* INSTRUCTIONS FOR THE TASK *
The word "Tanah" marks the lines to copy; find all of them in the entries below.

[Data records]
□ □ □ □

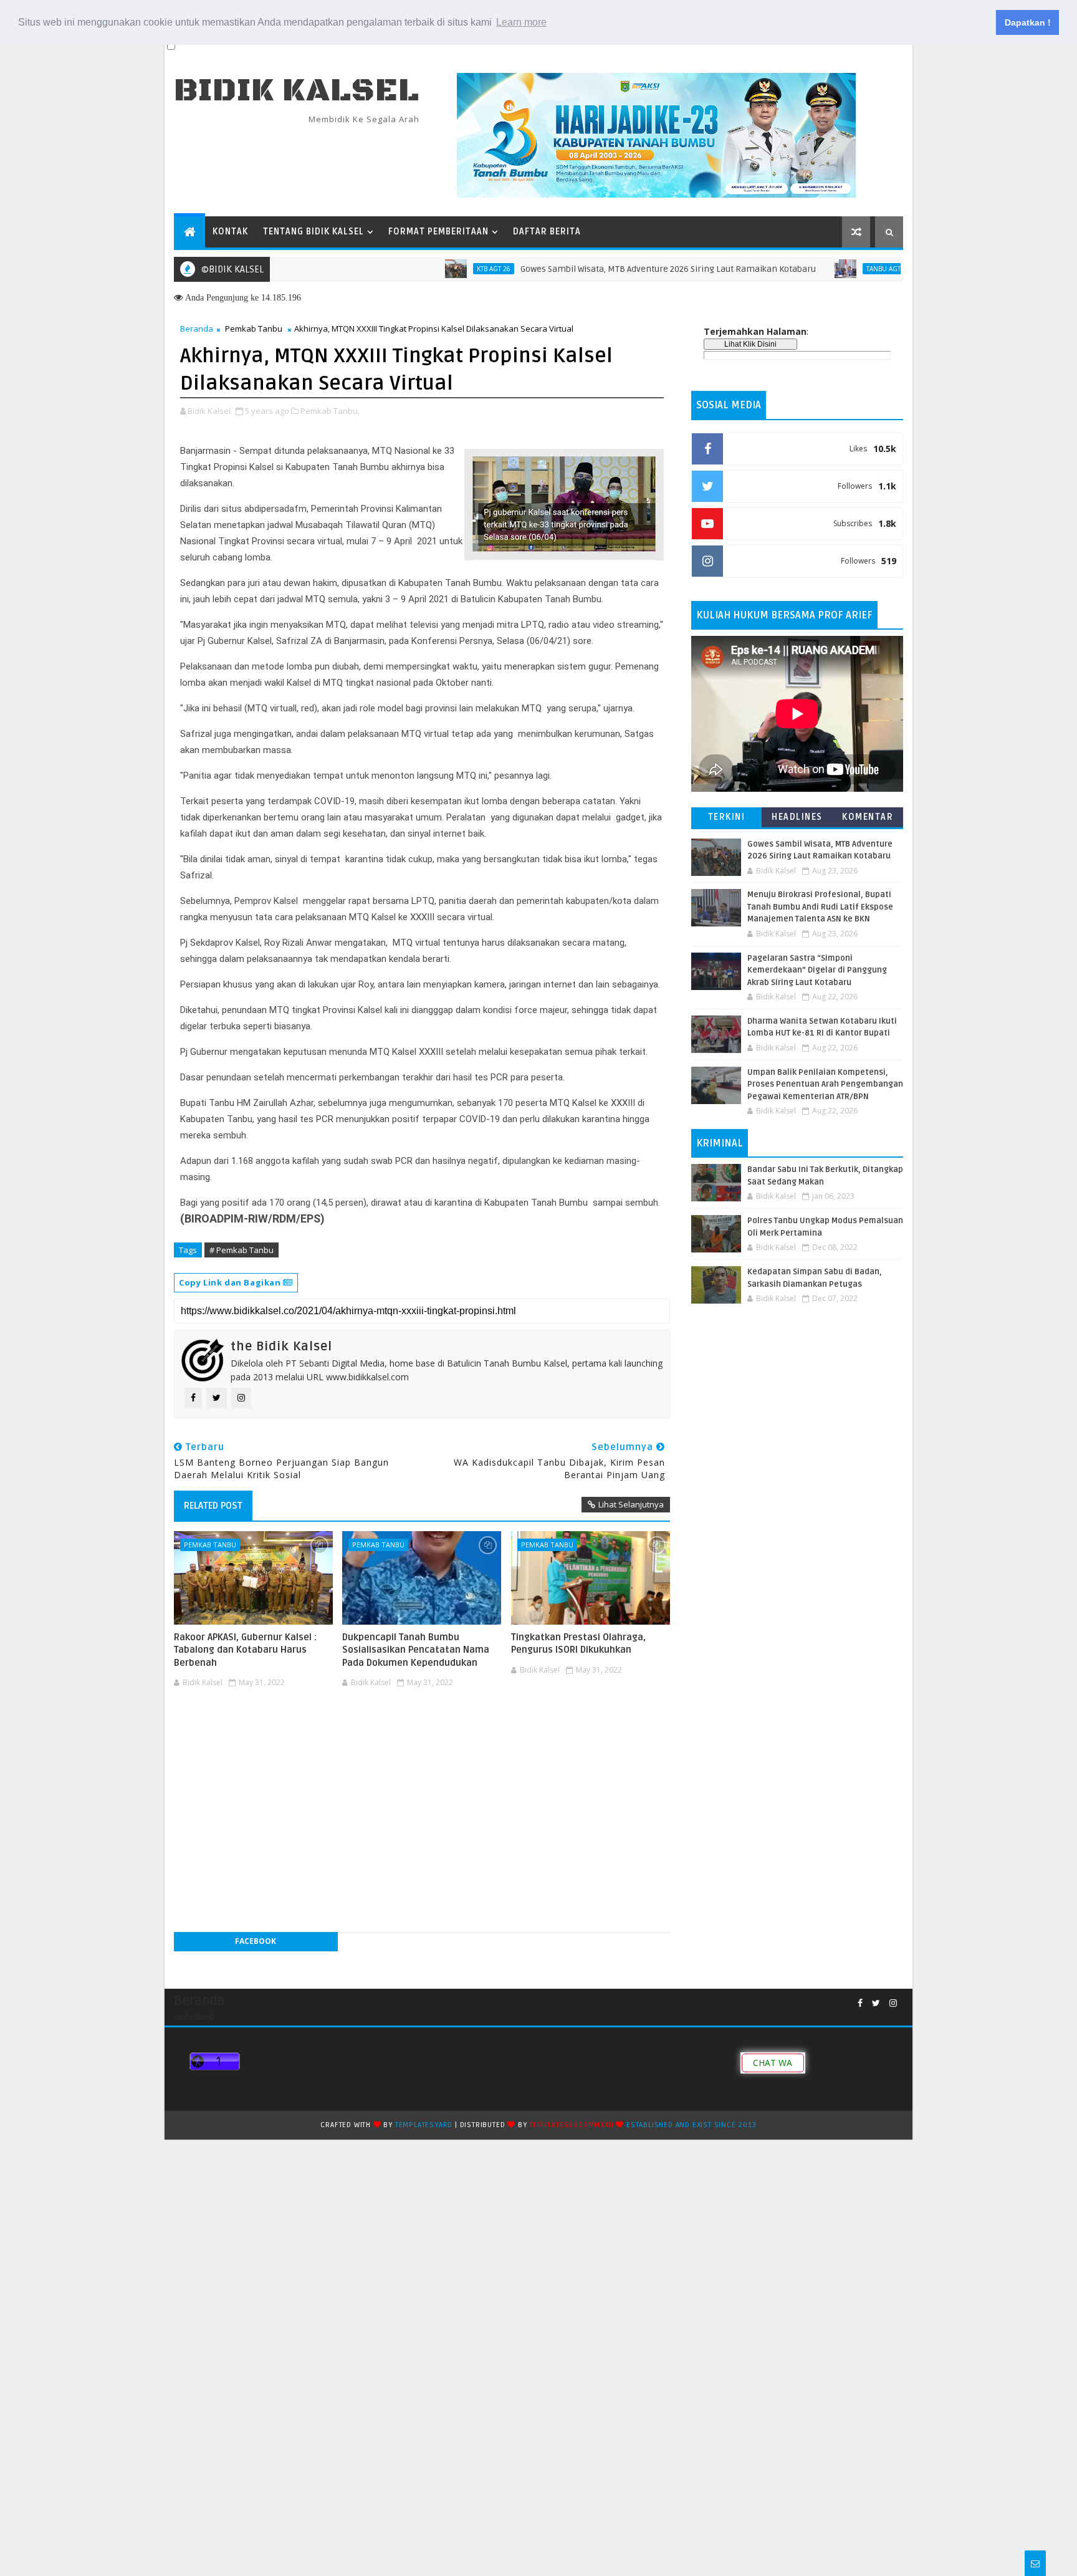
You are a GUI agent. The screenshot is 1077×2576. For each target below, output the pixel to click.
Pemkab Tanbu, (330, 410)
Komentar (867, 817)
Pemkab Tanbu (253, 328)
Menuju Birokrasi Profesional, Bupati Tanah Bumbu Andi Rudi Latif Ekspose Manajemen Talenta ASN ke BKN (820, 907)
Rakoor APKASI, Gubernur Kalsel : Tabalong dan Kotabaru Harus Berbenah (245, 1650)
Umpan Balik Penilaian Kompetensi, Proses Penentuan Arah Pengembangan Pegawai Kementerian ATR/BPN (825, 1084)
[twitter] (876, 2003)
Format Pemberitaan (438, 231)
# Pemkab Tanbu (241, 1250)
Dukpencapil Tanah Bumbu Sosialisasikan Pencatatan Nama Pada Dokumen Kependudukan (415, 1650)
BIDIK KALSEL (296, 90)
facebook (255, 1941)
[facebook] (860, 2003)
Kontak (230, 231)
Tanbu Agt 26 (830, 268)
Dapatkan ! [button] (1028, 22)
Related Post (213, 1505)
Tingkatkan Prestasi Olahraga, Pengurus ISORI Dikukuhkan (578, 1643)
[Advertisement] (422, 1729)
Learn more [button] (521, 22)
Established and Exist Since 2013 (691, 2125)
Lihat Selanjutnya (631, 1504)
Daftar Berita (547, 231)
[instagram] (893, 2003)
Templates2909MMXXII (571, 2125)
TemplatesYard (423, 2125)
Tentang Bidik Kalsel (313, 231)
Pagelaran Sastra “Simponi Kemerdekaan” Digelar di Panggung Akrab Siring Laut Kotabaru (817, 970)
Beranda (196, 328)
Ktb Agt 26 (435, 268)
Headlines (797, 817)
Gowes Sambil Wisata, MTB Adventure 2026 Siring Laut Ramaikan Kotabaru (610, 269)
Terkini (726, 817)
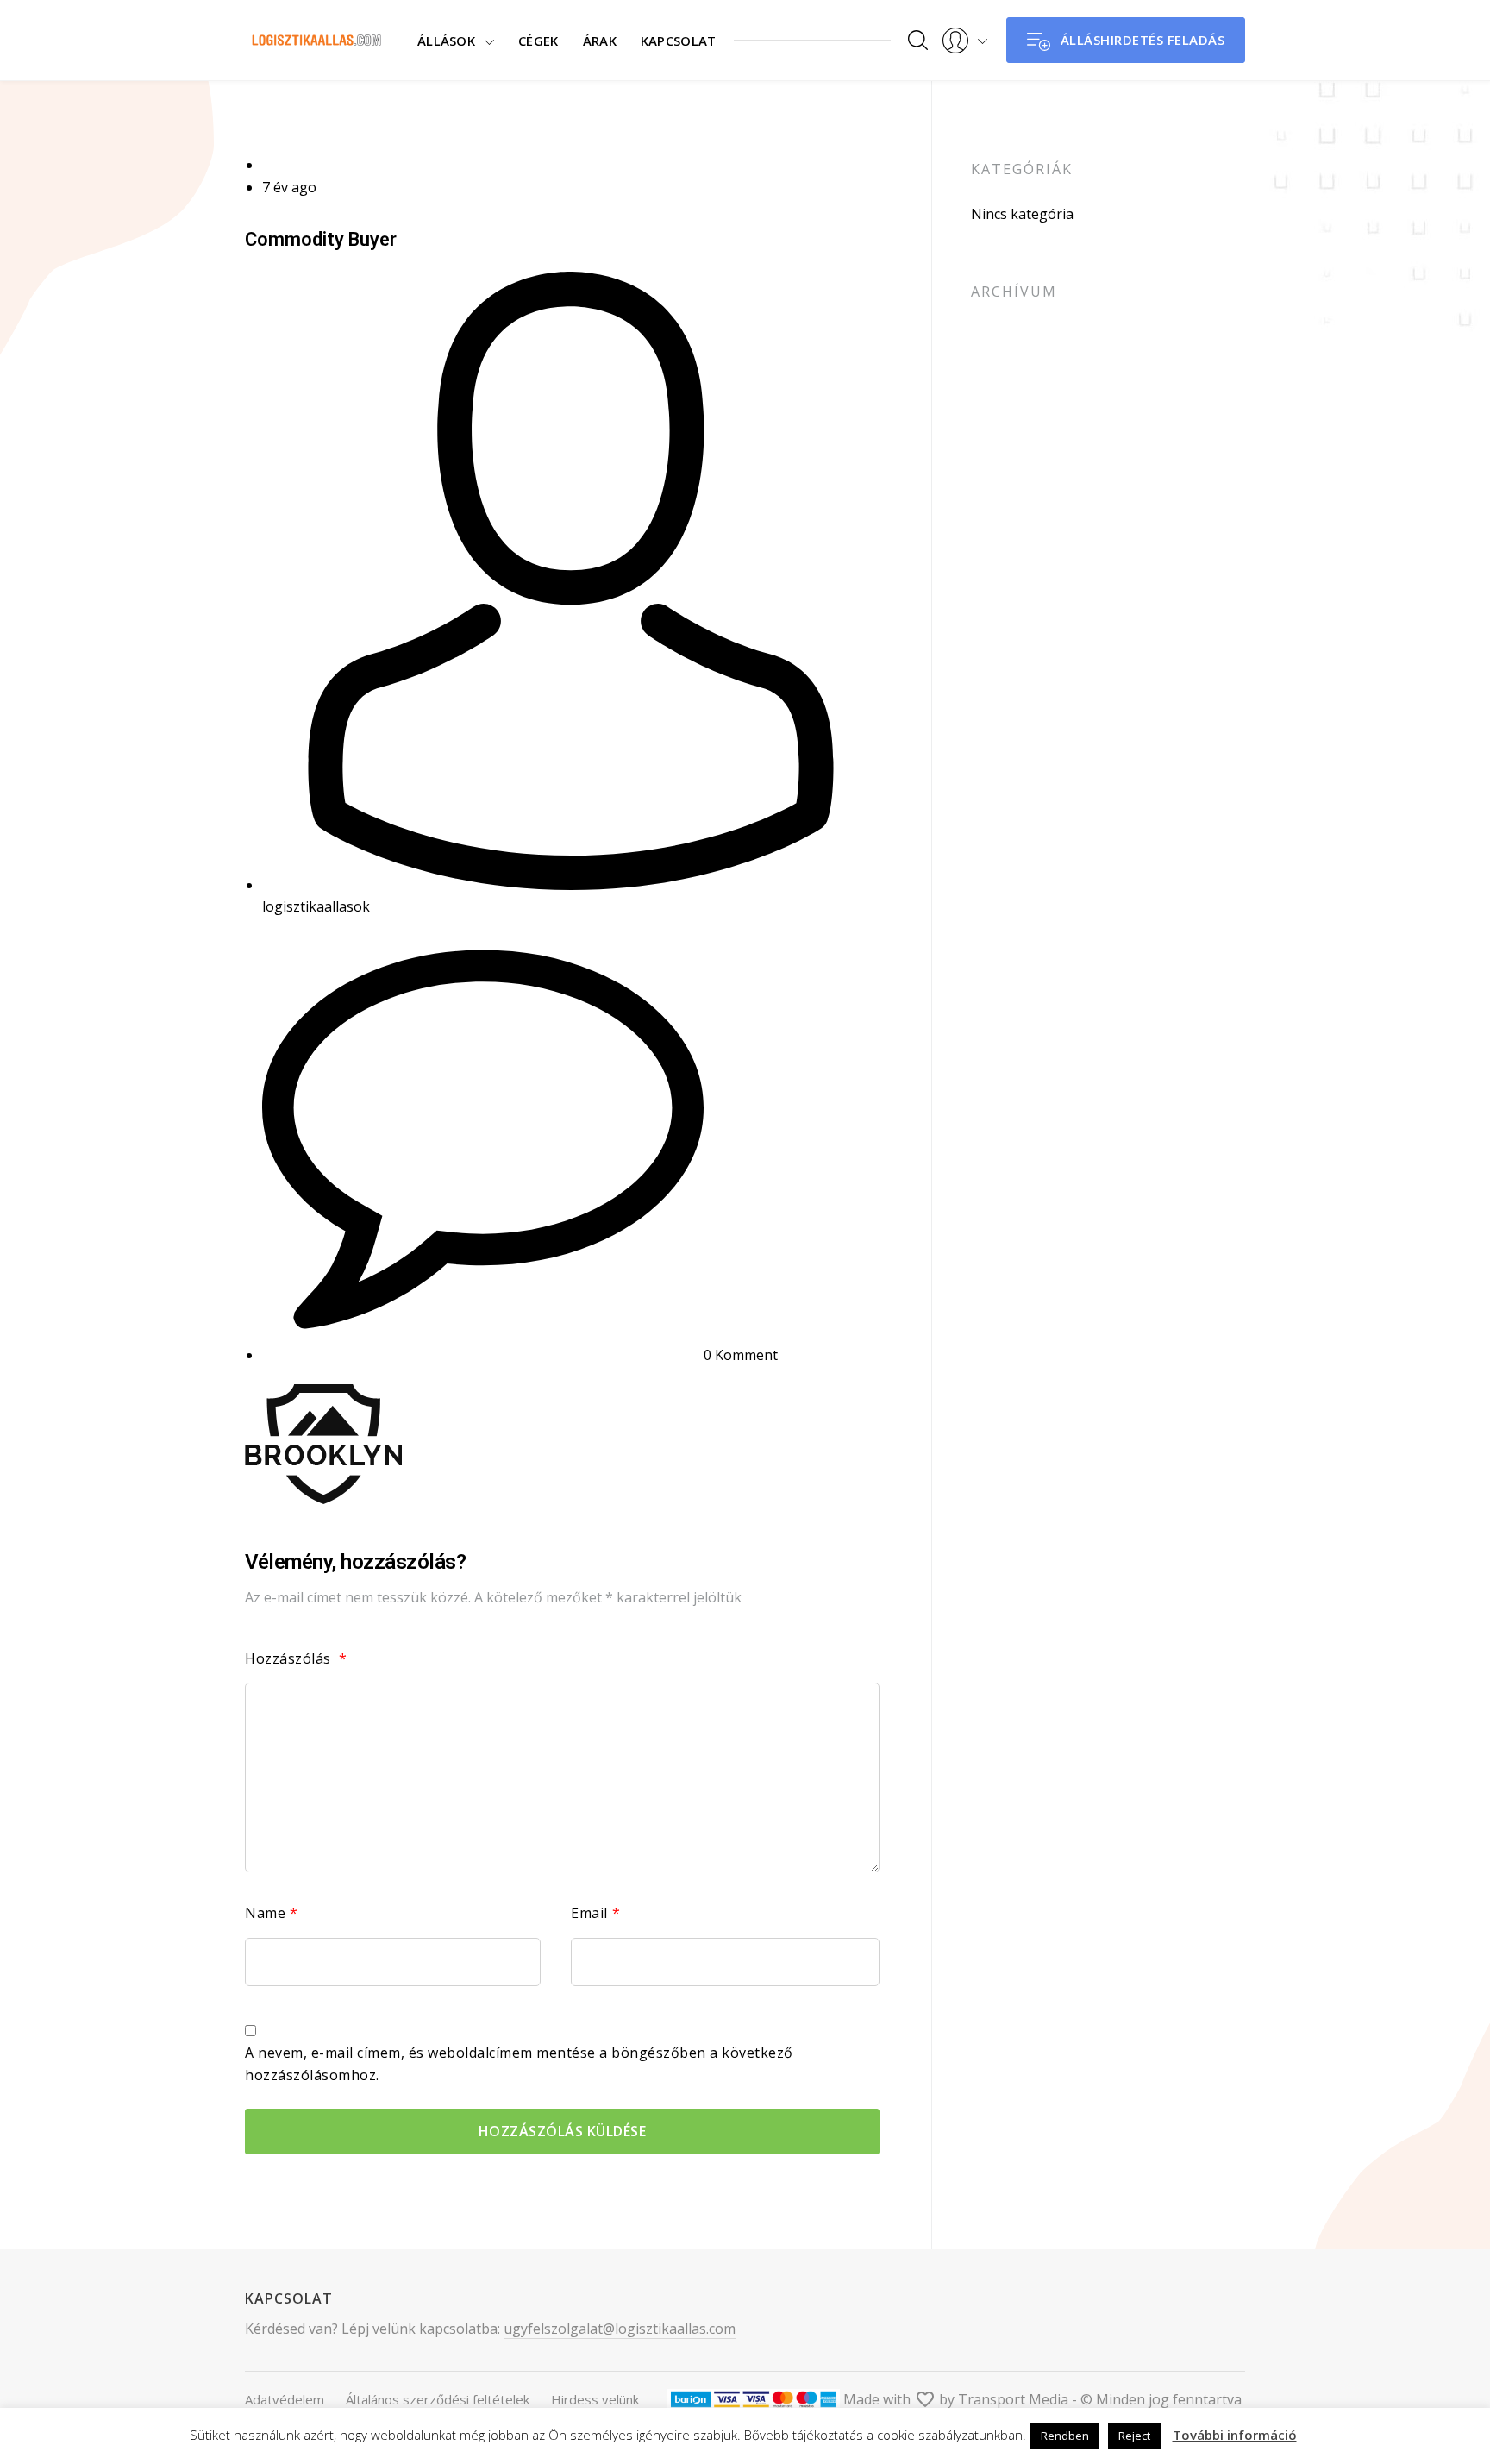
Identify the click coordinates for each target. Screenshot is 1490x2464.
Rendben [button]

□ □ □ □

* EXPECTED OUTPUT *
Menuju Birokrasi Profesional, Bupati Tanah Bumbu Andi Rudi Latif Ekspose Manajemen Talenta ASN ke BKN (820, 907)
Dukpencapil Tanah Bumbu Sosialisasikan Pencatatan Nama Pada Dokumen Kependudukan (415, 1650)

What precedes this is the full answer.